Background: Insulin-like growth factor 1 (IGF-1) also known as somatomedin C, IGF1A, IGFI, sulfation factor, and is a hormone similar in molecular structure to insulin. It plays an important role in childhood growth and continues to have anabolic effects in adults. A synthetic analog of IGF-1, mecasermin is used for the treatment of growth failure. IGF-1 consists of 70 amino acids in a single chain with three intramolecular disulfide bridges. IGF-1 has a molecular weight of 7649 daltons. IGF-1 is produced primarily by the liver as an endocrine hormone as well as in target tissues in a paracrine/autocrine fashion. IGF-1 binds to at least two cell surface receptors: the Insulin-like growth factor 1 receptor, abbreviated as "IGF1R", and the insulin receptor. The IGF-1 receptor seems to be the "physiologic" receptor - it binds IGF-1 at significantly higher affinity than the IGF-1 that is bound to the insulin receptor. Like the insulin receptor, the IGF-1 receptor is a receptor tyrosine kinase - meaning it signals by causing the addition of a phosphate molecule on particular tyrosines. Its primary action is mediated by binding to its specific receptor IGF1R, present on many cell types in many tissues. Binding to the IGF1R, a receptor tyrosine kinase, initiates intracellular signaling; IGF-1 is one of the most potent natural activators of the AKT signaling pathway, a stimulator of cell growth and proliferation, and a potent inhibitor of programmed cell death. Insulin-like growth factor 1 has been shown to bind and interact with all the IGF-1 Binding Proteins (IGFBPs), of which there are six (IGFBP1-6). Specific references are provided for interactions with IGFBP3, IGFBP4 and IGFBP7.

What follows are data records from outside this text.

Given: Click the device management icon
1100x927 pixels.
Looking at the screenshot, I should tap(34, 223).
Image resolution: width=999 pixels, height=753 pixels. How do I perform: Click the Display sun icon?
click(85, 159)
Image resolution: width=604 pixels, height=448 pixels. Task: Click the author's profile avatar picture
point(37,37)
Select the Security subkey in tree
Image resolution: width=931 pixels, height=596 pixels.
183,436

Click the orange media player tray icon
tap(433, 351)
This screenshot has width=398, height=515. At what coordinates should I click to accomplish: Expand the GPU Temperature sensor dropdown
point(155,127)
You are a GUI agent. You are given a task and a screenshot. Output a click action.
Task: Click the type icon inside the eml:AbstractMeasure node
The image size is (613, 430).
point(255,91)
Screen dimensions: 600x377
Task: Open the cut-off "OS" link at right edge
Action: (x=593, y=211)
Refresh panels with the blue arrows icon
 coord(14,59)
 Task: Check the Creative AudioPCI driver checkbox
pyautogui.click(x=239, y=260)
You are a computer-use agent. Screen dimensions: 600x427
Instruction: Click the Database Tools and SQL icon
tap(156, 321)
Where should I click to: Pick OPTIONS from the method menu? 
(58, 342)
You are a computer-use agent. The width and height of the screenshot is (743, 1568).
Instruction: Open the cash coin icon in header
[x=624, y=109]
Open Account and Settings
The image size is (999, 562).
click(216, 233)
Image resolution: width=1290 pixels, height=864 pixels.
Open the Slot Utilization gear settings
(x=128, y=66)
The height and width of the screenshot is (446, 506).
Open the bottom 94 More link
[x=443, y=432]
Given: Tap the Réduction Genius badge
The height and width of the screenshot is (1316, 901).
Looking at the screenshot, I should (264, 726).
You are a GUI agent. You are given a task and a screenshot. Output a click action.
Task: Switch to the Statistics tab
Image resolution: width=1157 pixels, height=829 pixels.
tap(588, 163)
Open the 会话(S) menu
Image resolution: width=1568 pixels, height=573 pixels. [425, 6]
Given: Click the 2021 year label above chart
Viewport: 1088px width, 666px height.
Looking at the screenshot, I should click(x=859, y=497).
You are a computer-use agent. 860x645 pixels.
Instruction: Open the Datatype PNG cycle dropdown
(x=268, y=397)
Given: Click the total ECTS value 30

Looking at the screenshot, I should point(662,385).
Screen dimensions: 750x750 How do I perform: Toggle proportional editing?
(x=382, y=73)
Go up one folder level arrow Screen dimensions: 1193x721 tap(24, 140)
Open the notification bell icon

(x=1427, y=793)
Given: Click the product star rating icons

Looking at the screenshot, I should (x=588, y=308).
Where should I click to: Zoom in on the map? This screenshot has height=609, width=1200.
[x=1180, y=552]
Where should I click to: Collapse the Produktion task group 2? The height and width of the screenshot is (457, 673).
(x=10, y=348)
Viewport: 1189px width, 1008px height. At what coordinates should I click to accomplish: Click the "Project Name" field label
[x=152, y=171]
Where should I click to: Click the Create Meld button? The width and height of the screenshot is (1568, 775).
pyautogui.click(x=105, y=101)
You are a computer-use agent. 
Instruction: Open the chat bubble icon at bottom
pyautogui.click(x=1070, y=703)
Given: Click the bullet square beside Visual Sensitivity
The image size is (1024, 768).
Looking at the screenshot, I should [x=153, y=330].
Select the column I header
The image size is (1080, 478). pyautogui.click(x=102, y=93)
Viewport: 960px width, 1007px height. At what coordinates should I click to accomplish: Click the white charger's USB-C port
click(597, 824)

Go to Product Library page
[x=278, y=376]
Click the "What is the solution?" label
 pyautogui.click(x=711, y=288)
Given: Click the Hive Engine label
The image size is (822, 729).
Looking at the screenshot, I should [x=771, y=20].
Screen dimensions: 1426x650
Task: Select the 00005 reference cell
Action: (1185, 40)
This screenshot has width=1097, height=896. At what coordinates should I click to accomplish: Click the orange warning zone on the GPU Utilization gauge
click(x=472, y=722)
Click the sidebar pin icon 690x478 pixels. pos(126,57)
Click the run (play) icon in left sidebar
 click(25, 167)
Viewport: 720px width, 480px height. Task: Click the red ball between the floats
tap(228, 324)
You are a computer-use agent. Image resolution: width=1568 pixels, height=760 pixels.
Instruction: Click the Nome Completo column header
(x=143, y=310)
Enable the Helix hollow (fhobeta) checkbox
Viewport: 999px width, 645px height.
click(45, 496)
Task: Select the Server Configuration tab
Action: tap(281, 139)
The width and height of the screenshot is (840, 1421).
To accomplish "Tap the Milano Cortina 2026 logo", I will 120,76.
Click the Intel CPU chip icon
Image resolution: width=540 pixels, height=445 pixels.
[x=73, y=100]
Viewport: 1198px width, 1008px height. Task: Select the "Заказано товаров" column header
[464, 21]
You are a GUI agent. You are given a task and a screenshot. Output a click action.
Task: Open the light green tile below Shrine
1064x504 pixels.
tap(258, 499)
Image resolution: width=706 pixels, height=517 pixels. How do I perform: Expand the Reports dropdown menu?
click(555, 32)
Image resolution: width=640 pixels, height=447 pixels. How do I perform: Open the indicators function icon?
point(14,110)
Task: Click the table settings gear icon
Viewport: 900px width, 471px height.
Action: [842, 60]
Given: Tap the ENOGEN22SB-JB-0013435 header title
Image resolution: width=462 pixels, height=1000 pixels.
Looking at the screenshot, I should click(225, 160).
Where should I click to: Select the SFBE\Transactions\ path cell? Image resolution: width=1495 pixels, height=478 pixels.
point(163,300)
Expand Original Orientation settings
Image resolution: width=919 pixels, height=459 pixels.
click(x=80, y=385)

Recombinant Human IGF-I Protein, With N-Fc Tag (rhIGFI-Fc) Gly 49 - Ala 118 (Accession # P05019) was produced in human 293 cells (HEK293).

Molecular Characterization
This protein carries a human IgG1 Fc tag at the N-terminus.
The protein has a calculated MW of 35.0 kDa. The protein migrates as 40 kDa under reducing (R) condition (SDS-PAGE).

Less than 1.0 EU per μg of the rhIGFI-Fc by the LAL method.

>98% as determined by SDS-PAGE.

Lyophilized from 0.22 μm filtered solution in 50 mM tris, 100 mM glycine, pH7.0. Normally Mannitol or Trehalose are added as protectants before lyophilization.

See Certificate of Analysis for details of reconstitution instruction and specific concentration.

Avoid repeated freeze-thaw cycles.
No activity loss was observed after storage at:
In lyophilized state for 1 year (4°C-8°C); After reconstitution under sterile conditions for 1 month (4°C-8°C) or 3 months (-20°C to -70°C).

Measured in a serum-free cell proliferation assay using MCF-7 human breast cancer cells. The ED50 for this effect is typically 0.5-2.5 ng/mL.


(1) SALMON WD Jr, et al., 1957, J Lab Clin Med 49 (6): 825–36.
(2) Keating GM, et al., 2008, BioDrugs 22 (3): 177–88.
(3) Horton JK, et al., 1989, Biochem. Pharmacol. 38 (11): 1727–36.
(4) Ueki I, et al., 2000, Proc. Natl. Acad. Sci. U.S.A. 97 (12): 6868–73.
(5) Buckway CK, et al., 2001, J. Clin. Endocrinol. Metab. 86 (10): 4943–50.
(6) Qin X, et al., 1998, J. Biol. Chem. 273 (36): 23509–16.
(7) Ahmed S, et al, 2003, Biochem. Biophys. Res. Commun. 310 (2): 612–8.